Deepfake sound matters, and researchers can pick up on it

Imagine the following scenario. The phone rings. He is answered by an office worker and hears his panicked boss telling him that she forgot to transfer the money to the new contractor before she left and demands that he do so. She gives him the wire transfer information and with the money transferred, the crisis was averted.

A worker sits on the back of a chair, takes a deep breath, and watches his boss walk in the door. The voice on the other end of the conversation was not his boss. In fact, it wasn’t even human. The voice he heard was that of an audio dipfake, a machine-generated audio sample made to sound exactly like his boss.

Such attacks using recorded audio already happenedand deepfakes of spoken sound may be just around the corner.

Deepfakes, both audio and video, have only become possible with the development of sophisticated machine learning technologies in recent years. Deepfakes have brought with them a new level uncertainty surrounding digital media. To detect deep forgeries, many researchers have turned to analyzing visual artifacts—tiny glitches and inconsistencies—found in deep fake videos.

It’s not Morgan Freeman, but if you weren’t told, how would you know?

Deepfake audio is potentially even more of a threat because people often communicate verbally without video — for example, through phone calls, radio and voice recordings. These voice-only communications greatly expand the opportunities for attackers to use deepfakes.

To detect audio depifakes, we and our fellow researchers at the University of Florida developed a technique that measures acoustic and fluid dynamic differences between vocal patterns produced organically by human speakers and those produced synthetically by computers.

Organic vs. synthetic voices

A person speaks by pressing air against various structures of the vocal tract, including the vocal folds, tongue, and lips. By rearranging these structures, you change the acoustic properties of your vocal tract, allowing you to create over 200 different sounds, or phonemes. However, human anatomy fundamentally limits the acoustic behavior of these different phonemes, resulting in a relatively small range of correct sounds for each.

How the vocal organs work.

In contrast, audio deepfakes are created by first allowing a computer to listen to the target victim’s audio recordings. Depending on the exact methods used, the compd you may only need to listen to 10-20 seconds of audio. This sound is used to obtain key information about the unique aspects of the victim’s voice.

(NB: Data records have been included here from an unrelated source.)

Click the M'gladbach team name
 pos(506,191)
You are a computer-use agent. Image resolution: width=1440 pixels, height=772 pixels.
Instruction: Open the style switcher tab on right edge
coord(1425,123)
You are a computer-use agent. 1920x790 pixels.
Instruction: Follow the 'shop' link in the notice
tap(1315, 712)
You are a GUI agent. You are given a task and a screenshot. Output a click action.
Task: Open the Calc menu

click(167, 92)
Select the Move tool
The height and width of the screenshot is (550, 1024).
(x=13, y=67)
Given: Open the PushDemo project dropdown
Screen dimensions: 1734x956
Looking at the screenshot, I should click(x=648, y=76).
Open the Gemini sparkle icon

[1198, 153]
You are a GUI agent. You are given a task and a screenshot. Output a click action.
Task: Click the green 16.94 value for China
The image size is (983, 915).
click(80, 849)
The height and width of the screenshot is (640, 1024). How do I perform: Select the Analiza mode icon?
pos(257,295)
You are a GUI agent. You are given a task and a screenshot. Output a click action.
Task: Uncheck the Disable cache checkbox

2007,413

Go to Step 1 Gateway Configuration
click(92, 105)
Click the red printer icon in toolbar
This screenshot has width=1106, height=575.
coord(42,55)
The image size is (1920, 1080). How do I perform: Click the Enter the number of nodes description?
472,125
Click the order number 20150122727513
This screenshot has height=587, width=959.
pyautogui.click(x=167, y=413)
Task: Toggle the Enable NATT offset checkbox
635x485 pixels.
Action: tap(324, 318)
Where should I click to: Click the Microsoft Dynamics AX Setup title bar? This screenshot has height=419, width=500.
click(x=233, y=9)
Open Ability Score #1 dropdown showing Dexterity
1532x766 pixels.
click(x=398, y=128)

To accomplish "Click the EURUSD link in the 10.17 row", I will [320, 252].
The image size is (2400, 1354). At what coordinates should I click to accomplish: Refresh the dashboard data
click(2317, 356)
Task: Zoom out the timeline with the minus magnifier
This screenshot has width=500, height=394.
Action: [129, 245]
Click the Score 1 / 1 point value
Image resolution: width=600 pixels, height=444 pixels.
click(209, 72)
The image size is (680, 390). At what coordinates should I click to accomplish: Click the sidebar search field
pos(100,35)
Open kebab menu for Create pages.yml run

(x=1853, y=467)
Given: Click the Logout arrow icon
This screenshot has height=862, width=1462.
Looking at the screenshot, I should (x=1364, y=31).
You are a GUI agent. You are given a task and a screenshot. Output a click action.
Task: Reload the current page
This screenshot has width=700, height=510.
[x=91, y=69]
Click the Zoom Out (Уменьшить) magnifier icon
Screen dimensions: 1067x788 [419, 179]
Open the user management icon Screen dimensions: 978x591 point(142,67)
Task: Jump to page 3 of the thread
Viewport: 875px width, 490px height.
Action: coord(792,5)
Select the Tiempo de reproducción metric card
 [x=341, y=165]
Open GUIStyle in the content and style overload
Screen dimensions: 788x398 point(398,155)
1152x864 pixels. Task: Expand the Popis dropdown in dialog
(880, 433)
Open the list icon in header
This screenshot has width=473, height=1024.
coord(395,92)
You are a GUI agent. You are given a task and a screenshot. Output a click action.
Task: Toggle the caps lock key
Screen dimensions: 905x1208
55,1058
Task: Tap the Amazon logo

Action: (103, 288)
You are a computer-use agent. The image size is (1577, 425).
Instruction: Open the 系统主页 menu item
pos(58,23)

The attacker chooses a phrase to deepfake and then, using a modified text-to-speech algorithm, creates a sound sample that sounds like the victim is speaking the chosen phrase. This process of creating a single spoofed audio sample can be done in seconds, potentially giving attackers enough flexibility to use a deeply spoofed voice in a conversation.

Detection of audio deepfakes

The first step in distinguishing human-generated speech from deepfake speech is understanding how to acoustically model the vocal tract. Fortunately, scientists have methods to estimate that someone – or some creature, e.g a dinosaur— would sound based on the anatomical measurements of his vocal tract.

We did the opposite. By inverting many of these same techniques, we were able to obtain an approximate characterization of a speaker’s vocal tract during a segment of speech. This allowed us to effectively peer into the anatomy of the speaker that created the audio sample.

Deepfaked audio often results in vocal tract reconstructions that resemble drinking straws rather than biological vocal tracts.
Increase / Deepfaked audio often results in vocal tract reconstructions that resemble drinking straws rather than biological vocal tracts.

From this, we hypothesized that spoofing audio samples would not be constrained by the same anatomical constraints that humans have. In other words, the analysis of the falsified audio samples simulated vocal tract shapes that do not exist in humans.

The results of our testing not only confirmed our hypothesis, but also revealed something interesting. When obtaining vocal tract estimates from deep-fake audio, we found that the estimates were often comically wrong. For example, it was common for fake audio to result in vocal tracts of the same relative diameter and consistency as a drinking straw, in contrast to human vocal tracts, which are much wider and more variable in shape.

This realization demonstrates that deep fake audio, even if convincing to listeners, is far from indistinguishable from human-generated speech. By evaluating the anatomy responsible for producing the observed speech, one can determine whether a human or a computer produced the sound.

Why it matters

Today’s world is defined by the digital exchange of media and information. Everything from news to entertainment and conversations with loved ones usually happens through digital exchanges. Even in their infancy, deeply tampered video and audio undermines people’s trust in these exchanges, effectively limiting their usefulness.

For the digital world to remain the most important information resource in people’s lives, efficient and secure methods of determining the source of an audio sample are critical.
Logan Blue is a graduate student in computer science and engineering University of Floridaand Patrick Trainor is a professor of computer science and computer science at University of Florida.

This article is reprinted from Conversation under a Creative Commons license. To read original article.